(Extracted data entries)
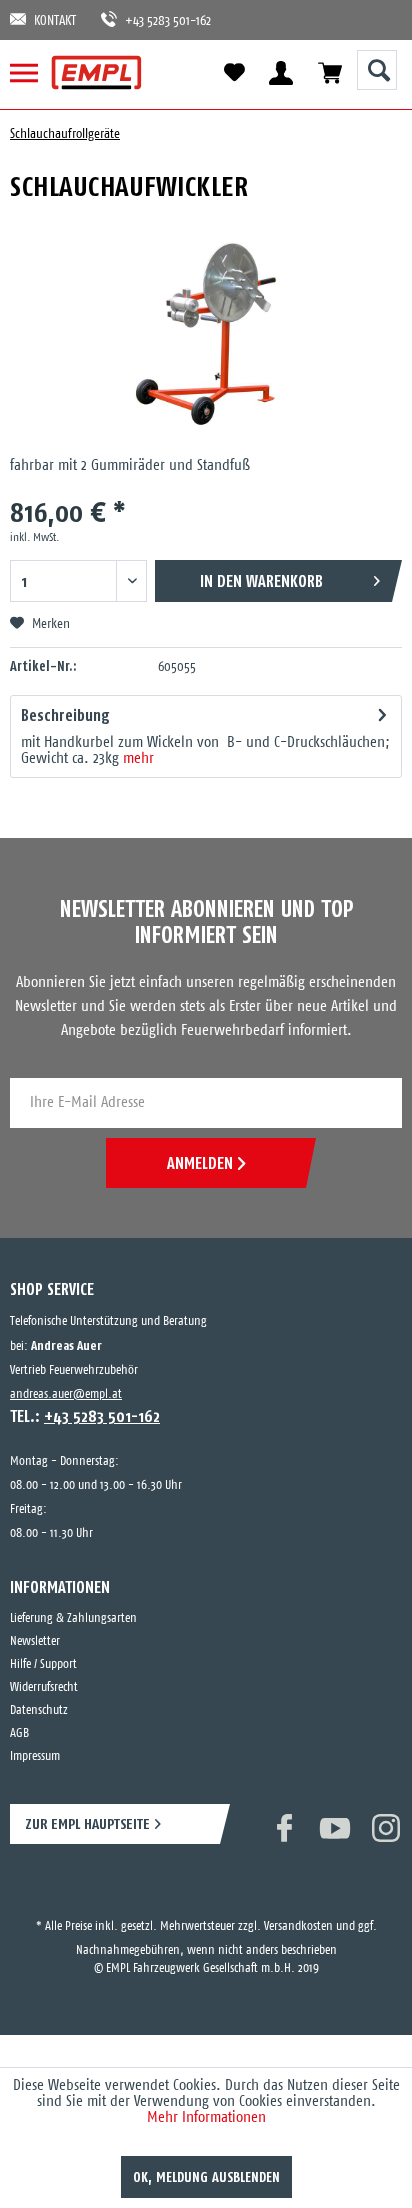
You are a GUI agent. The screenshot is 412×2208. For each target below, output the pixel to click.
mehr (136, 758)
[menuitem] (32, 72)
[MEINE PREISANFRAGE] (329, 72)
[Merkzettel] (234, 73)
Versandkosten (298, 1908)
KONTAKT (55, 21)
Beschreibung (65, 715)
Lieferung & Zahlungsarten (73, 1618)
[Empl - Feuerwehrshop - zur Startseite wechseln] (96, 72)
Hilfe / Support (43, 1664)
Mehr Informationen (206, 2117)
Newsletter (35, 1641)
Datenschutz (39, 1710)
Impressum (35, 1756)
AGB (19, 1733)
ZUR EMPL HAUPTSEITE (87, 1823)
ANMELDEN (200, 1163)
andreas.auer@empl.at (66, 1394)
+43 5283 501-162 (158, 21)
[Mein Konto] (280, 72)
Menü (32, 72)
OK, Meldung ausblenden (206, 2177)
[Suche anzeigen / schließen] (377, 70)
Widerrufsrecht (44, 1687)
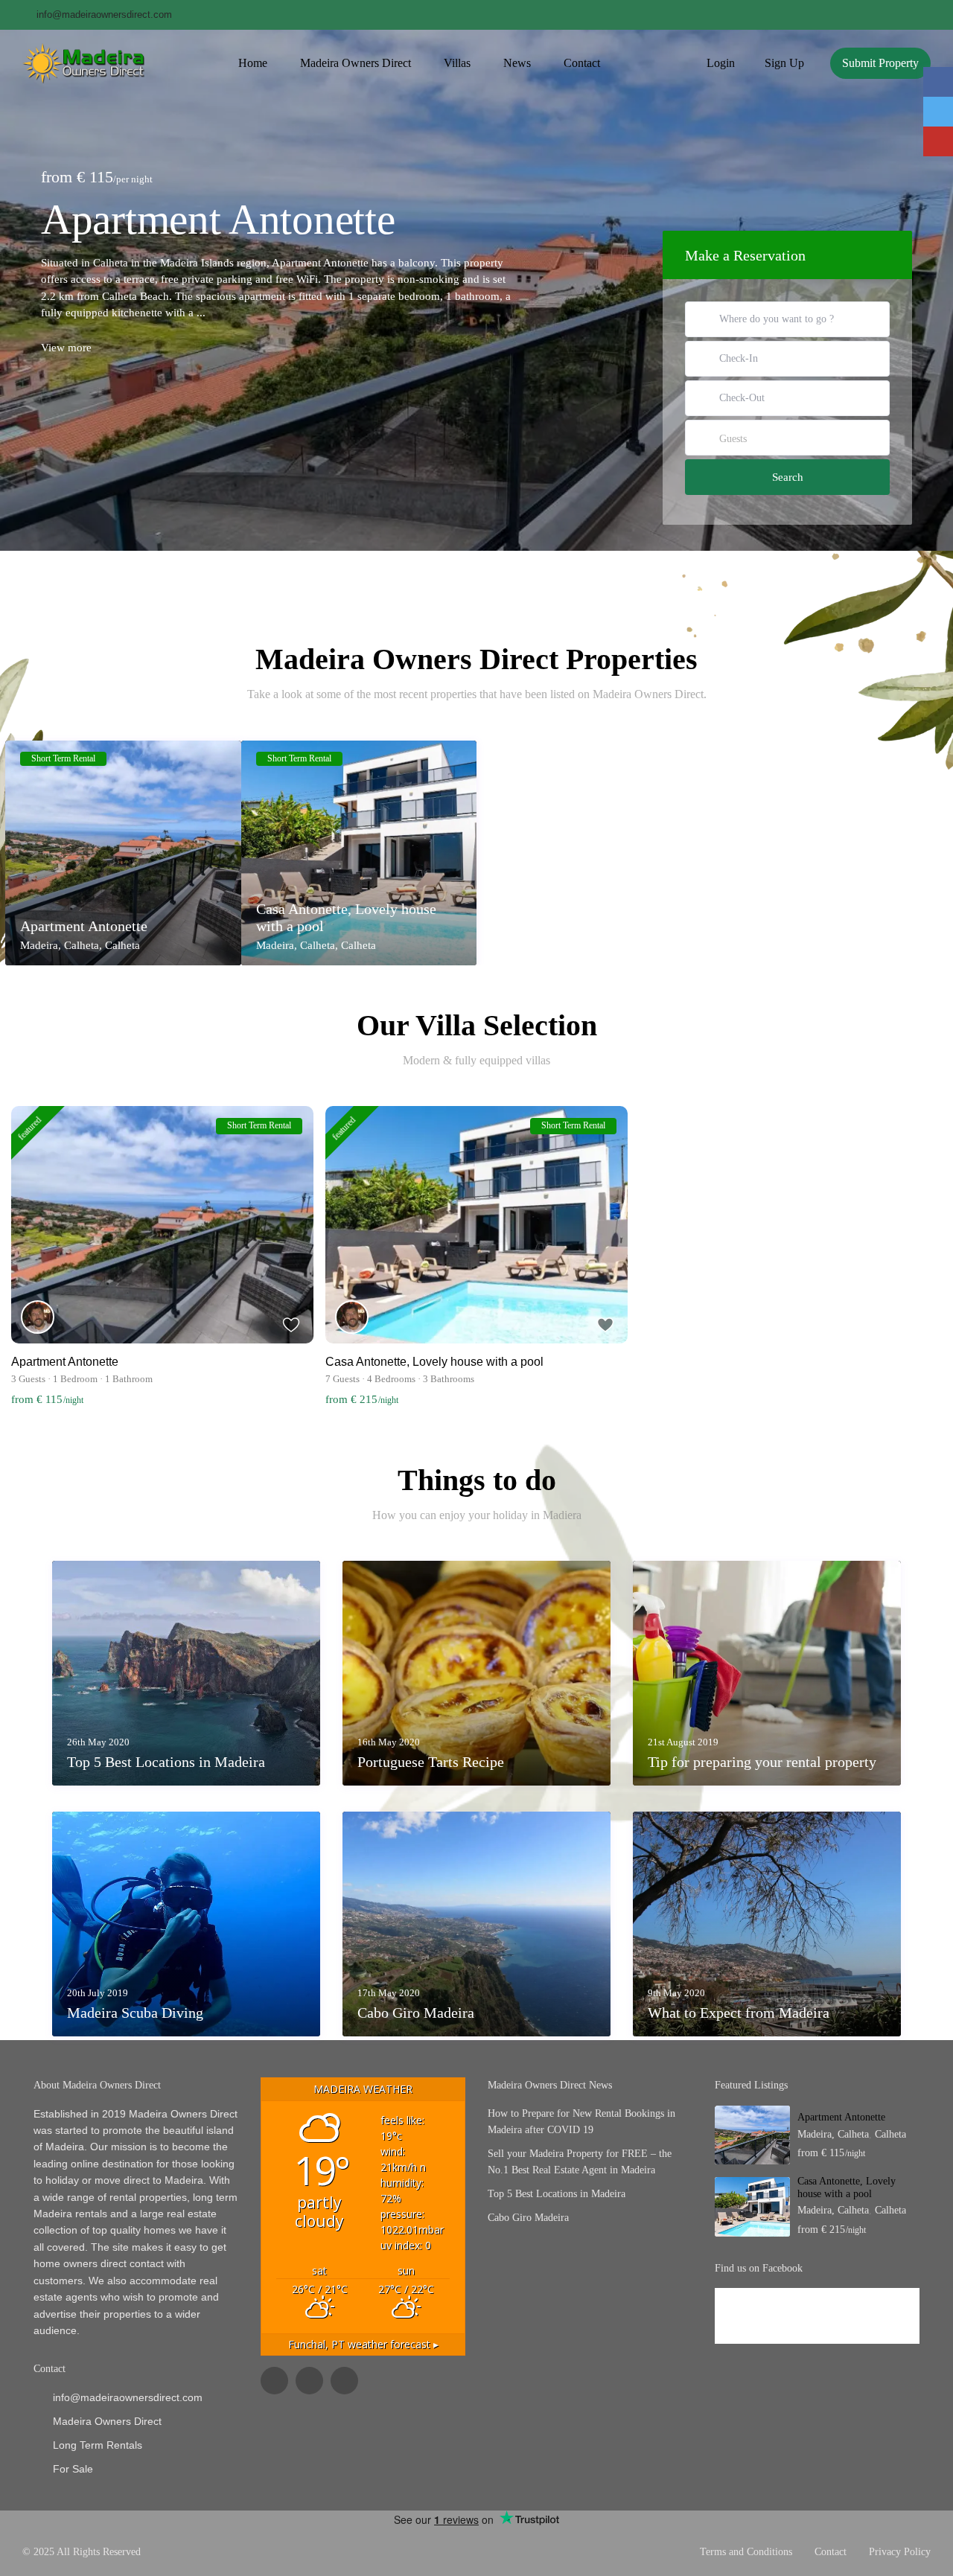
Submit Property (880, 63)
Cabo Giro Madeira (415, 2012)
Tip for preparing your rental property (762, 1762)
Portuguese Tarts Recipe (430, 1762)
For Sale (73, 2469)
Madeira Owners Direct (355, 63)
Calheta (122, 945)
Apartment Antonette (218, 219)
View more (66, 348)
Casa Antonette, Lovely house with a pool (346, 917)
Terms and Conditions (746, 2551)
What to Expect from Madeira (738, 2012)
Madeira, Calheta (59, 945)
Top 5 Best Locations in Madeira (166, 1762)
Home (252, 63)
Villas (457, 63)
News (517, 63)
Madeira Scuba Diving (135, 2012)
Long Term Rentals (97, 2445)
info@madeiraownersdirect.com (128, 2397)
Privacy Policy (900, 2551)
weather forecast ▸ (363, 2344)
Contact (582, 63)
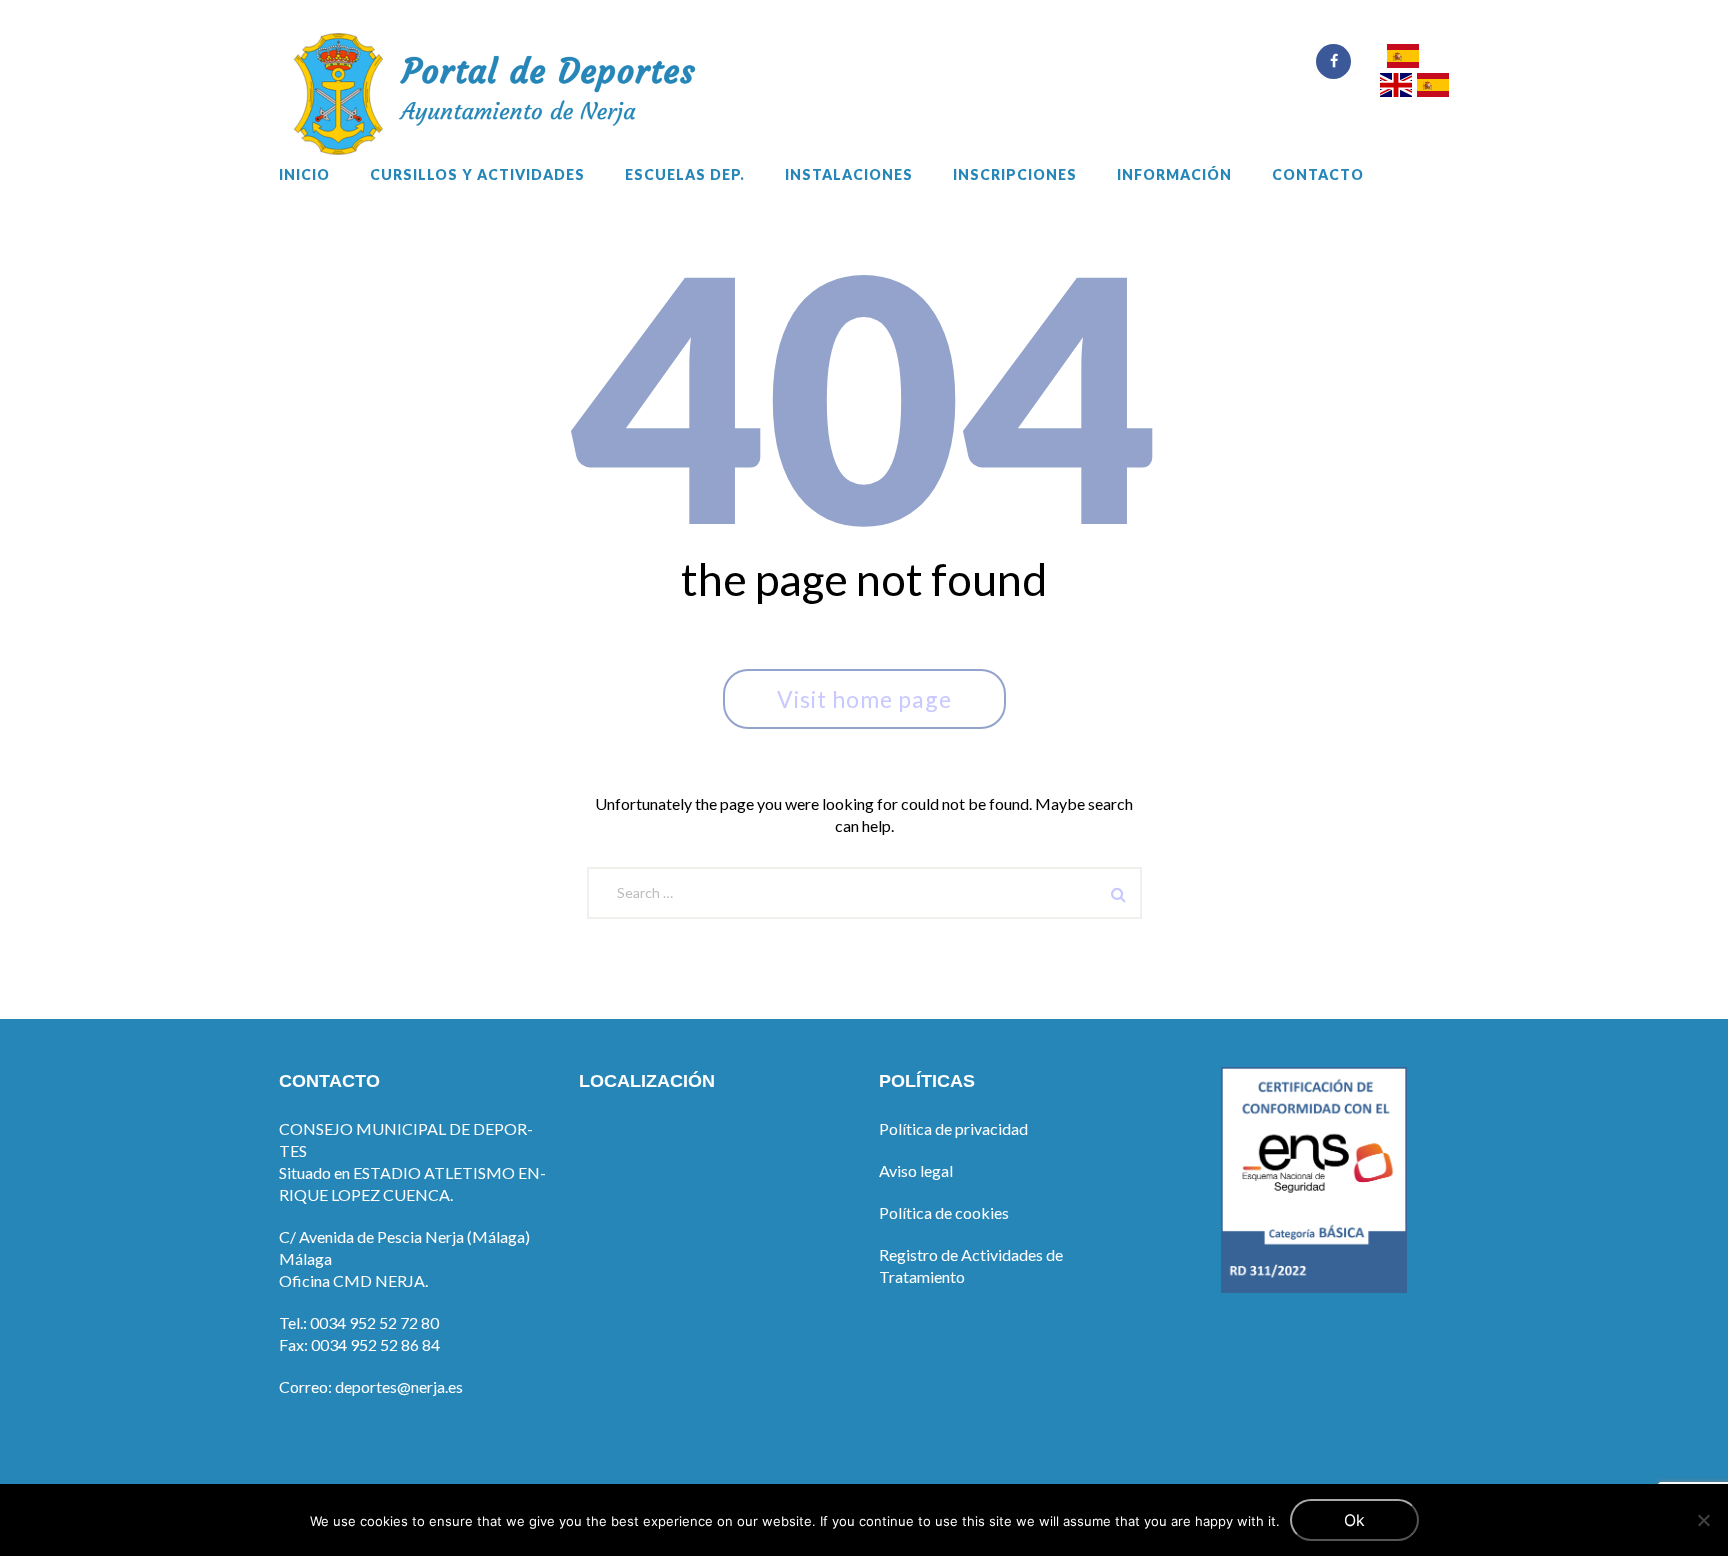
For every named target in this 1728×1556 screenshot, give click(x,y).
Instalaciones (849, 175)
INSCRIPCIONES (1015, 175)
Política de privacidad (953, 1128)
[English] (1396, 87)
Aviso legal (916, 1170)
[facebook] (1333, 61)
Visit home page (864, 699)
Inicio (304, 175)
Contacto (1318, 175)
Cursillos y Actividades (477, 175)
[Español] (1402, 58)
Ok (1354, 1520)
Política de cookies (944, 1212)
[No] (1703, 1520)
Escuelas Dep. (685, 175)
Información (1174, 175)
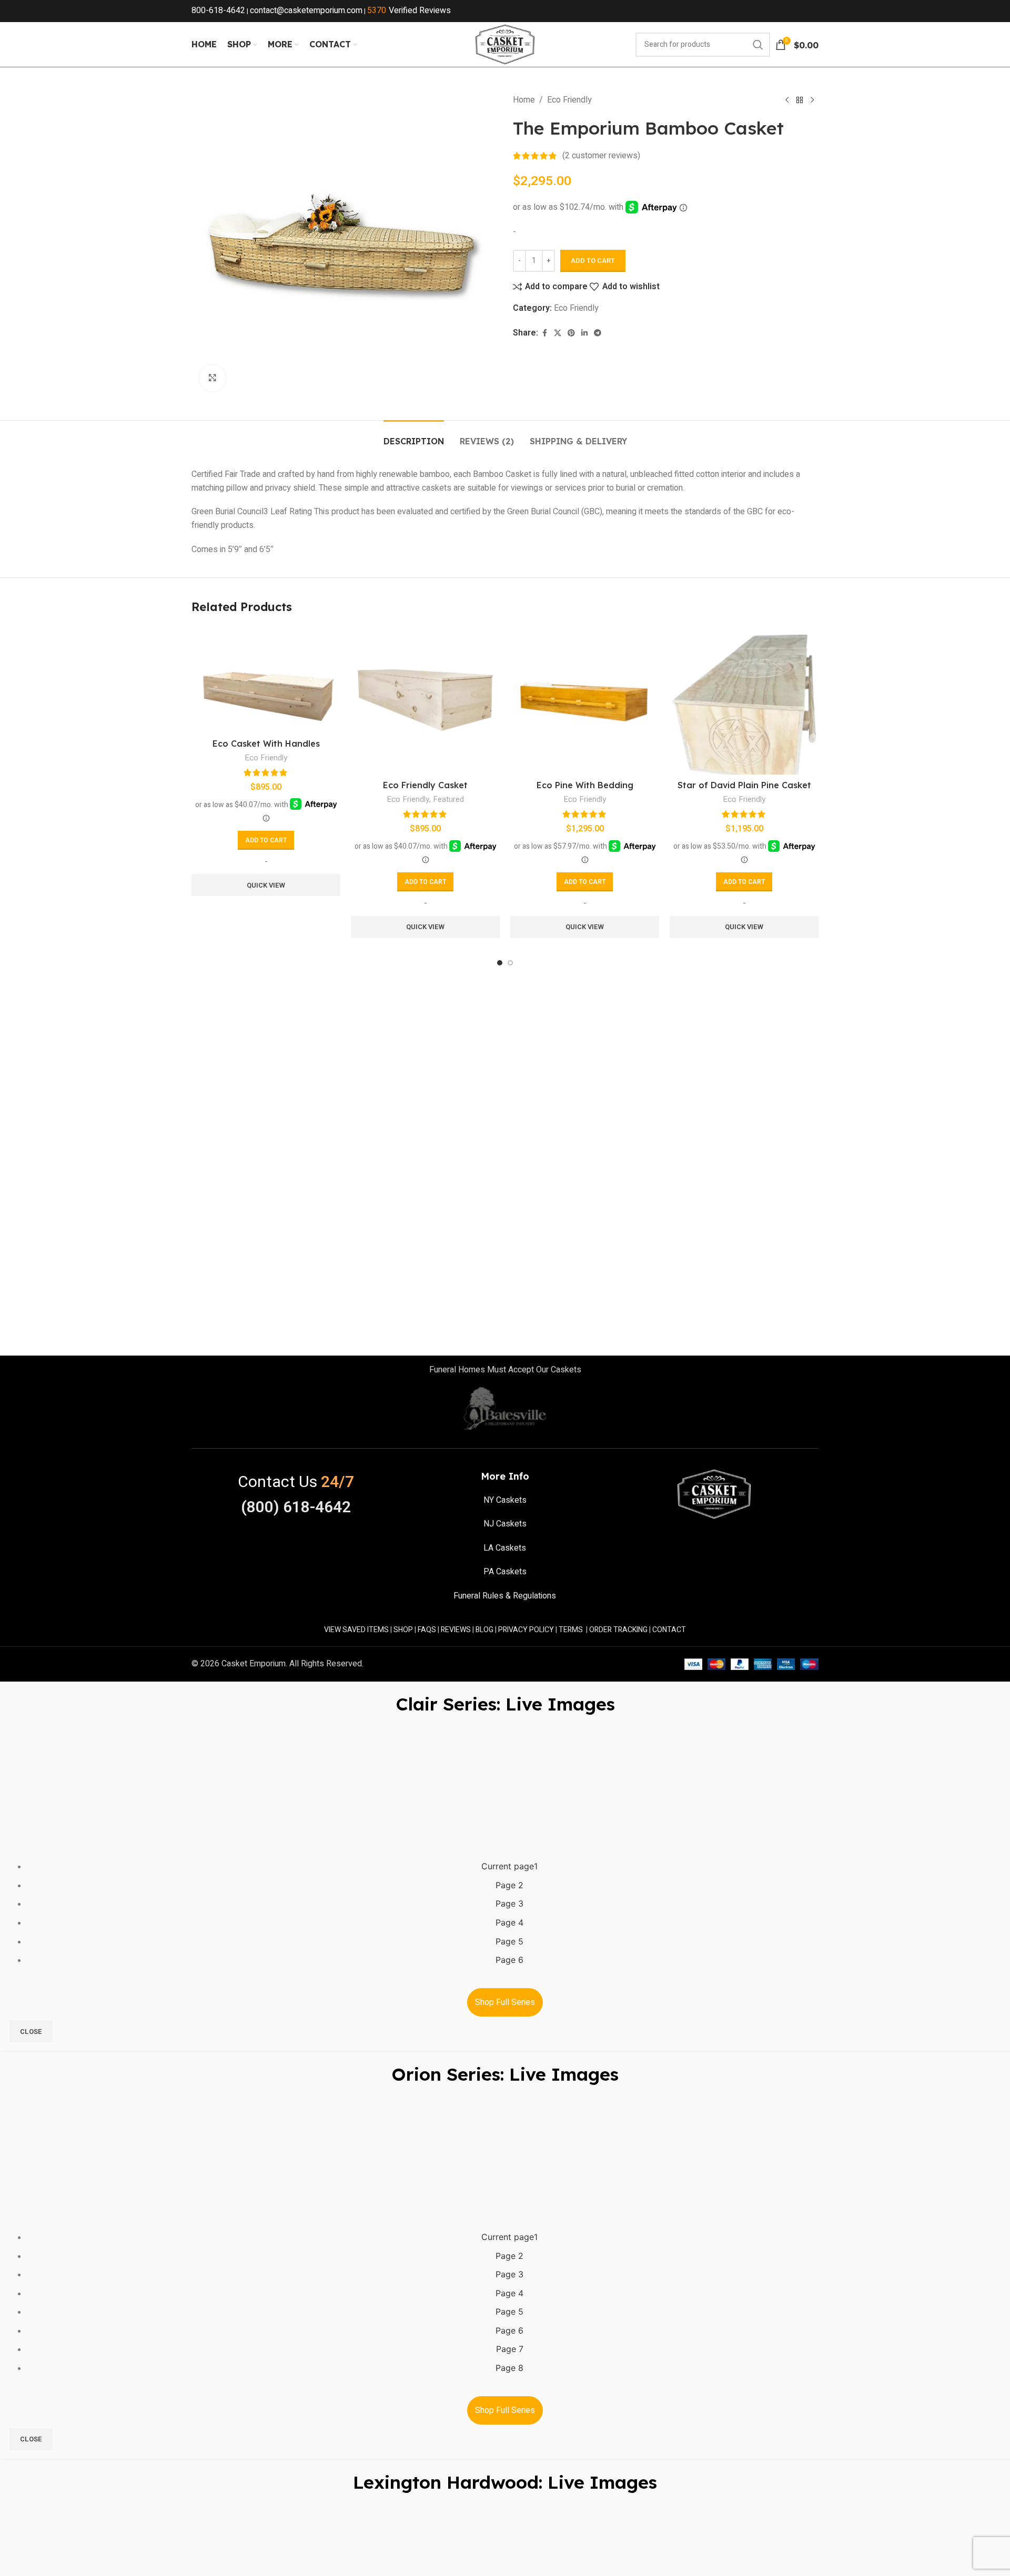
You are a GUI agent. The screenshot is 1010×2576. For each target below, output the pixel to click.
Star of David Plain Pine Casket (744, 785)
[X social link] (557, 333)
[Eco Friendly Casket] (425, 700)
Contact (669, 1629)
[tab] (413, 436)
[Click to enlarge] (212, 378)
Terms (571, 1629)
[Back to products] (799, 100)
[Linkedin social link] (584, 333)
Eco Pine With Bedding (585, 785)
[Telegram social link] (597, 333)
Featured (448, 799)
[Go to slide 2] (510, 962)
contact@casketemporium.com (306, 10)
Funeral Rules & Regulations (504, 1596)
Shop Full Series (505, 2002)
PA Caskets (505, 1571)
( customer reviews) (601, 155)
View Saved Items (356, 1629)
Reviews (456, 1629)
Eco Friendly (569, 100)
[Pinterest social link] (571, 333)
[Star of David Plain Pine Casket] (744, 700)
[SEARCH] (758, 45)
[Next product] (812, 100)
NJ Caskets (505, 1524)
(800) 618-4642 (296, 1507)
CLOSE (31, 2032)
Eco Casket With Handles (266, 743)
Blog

_WHAT THE TASK ASKS:_
Set the pictures aside and reproduce exactly the lines above, from the line holding "[Empl - Feuerwehrshop" through the line holding "Casa Antonette, Lovely", both included, with nothing else.

_TASK ANSWER:_
[Empl - Feuerwehrshop - zur Startseite wechseln] (96, 72)
Hilfe / Support (43, 1664)
Mehr Informationen (206, 2117)
Newsletter (35, 1641)
Datenschutz (39, 1710)
Impressum (35, 1756)
AGB (19, 1733)
ZUR EMPL HAUPTSEITE (87, 1823)
ANMELDEN (200, 1163)
andreas.auer@empl.at (66, 1394)
+43 5283 501-162 (158, 21)
[Mein Konto] (280, 72)
Menü (32, 72)
OK, Meldung ausblenden (206, 2177)
[Suche anzeigen / schließen] (377, 70)
Widerrufsrecht (44, 1687)
Submit Property (880, 63)
Cabo Giro Madeira (415, 2012)
Tip for preparing your rental property (762, 1762)
Portuguese Tarts Recipe (430, 1762)
For Sale (73, 2469)
Madeira Owners Direct (355, 63)
Calheta (122, 945)
Apartment Antonette (218, 219)
View more (66, 348)
Casa Antonette, Lovely house with a pool (346, 917)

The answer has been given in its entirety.